> _Your goal_: You are asked to filter the data below and copy every line holding "will".

> _Data to use_:
####################
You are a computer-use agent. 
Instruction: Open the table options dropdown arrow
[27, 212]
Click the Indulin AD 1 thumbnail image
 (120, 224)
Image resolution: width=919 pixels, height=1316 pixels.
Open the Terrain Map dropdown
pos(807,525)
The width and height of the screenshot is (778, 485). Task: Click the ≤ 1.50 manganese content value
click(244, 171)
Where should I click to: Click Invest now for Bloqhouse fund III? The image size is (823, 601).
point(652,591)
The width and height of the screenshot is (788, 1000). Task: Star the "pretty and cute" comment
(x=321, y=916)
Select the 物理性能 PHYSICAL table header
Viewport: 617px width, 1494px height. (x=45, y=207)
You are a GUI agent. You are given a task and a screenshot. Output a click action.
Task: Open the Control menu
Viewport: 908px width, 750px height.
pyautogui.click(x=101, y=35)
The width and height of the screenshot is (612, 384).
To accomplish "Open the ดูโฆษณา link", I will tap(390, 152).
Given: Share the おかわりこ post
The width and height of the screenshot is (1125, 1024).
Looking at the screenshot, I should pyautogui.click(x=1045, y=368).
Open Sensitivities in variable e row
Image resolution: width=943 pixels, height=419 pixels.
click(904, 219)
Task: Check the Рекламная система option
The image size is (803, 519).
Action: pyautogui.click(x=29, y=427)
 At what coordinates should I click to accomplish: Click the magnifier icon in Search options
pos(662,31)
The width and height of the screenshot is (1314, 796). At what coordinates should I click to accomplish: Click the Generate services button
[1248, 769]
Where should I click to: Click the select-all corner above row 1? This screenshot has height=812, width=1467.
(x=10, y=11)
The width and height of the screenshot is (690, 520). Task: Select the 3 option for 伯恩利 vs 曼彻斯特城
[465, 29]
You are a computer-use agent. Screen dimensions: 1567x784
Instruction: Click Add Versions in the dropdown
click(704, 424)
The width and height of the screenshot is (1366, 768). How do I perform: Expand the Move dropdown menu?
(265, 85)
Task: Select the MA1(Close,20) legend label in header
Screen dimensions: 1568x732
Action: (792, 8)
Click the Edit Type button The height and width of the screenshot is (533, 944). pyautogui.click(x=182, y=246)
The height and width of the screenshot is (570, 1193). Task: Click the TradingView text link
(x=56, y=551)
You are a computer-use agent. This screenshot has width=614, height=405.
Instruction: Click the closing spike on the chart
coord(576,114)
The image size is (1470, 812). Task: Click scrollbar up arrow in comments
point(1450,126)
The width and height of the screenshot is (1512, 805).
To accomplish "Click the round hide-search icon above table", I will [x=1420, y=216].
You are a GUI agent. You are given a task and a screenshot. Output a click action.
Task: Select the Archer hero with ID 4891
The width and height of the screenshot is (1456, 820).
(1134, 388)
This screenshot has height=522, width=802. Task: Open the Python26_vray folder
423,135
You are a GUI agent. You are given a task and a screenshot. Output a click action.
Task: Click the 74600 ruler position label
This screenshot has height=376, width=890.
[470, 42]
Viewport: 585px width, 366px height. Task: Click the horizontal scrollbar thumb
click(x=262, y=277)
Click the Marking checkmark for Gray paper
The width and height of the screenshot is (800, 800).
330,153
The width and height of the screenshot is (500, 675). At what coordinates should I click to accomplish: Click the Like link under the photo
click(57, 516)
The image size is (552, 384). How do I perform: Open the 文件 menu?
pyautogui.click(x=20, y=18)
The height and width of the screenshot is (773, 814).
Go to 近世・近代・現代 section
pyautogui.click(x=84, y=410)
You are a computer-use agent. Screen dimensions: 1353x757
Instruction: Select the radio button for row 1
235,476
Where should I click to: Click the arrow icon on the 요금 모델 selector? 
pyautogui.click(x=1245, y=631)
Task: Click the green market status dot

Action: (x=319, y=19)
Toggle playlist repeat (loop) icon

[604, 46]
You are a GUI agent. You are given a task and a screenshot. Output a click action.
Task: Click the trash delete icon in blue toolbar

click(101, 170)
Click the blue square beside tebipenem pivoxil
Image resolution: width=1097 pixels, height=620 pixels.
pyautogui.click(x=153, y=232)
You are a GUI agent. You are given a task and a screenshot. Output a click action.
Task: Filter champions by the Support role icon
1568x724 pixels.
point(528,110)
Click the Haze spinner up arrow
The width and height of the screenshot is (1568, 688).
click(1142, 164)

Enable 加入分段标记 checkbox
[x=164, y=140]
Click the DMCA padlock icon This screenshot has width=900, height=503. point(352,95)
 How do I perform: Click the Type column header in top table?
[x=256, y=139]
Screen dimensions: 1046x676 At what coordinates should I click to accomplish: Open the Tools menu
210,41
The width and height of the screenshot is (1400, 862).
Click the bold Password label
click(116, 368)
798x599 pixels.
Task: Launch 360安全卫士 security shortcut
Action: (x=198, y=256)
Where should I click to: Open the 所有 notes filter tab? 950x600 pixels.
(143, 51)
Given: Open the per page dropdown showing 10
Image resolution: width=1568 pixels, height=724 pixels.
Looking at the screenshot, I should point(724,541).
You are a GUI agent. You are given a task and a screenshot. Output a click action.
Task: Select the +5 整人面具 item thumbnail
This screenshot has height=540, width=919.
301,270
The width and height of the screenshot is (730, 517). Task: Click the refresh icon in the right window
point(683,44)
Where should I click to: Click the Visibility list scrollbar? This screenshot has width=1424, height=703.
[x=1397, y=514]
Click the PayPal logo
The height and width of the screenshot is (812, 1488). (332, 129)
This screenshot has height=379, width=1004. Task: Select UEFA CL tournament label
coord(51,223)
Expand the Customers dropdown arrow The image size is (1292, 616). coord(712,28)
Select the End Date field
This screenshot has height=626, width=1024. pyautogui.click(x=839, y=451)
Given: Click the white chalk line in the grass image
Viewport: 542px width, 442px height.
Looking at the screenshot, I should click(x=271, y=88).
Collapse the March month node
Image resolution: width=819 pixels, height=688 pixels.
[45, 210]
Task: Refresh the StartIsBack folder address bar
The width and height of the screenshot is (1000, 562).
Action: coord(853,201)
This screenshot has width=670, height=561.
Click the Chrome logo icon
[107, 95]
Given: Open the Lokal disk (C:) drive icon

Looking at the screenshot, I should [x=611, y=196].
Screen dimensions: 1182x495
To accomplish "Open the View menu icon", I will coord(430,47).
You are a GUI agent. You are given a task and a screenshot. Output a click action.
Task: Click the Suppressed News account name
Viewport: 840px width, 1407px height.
####################
> _Reply to the exercise_:
To accomplish "Open the ดูโฆษณา link", I will tap(390, 152).
To accomplish "Click the round hide-search icon above table", I will [x=1420, y=216].
To accomplish "Open the View menu icon", I will coord(430,47).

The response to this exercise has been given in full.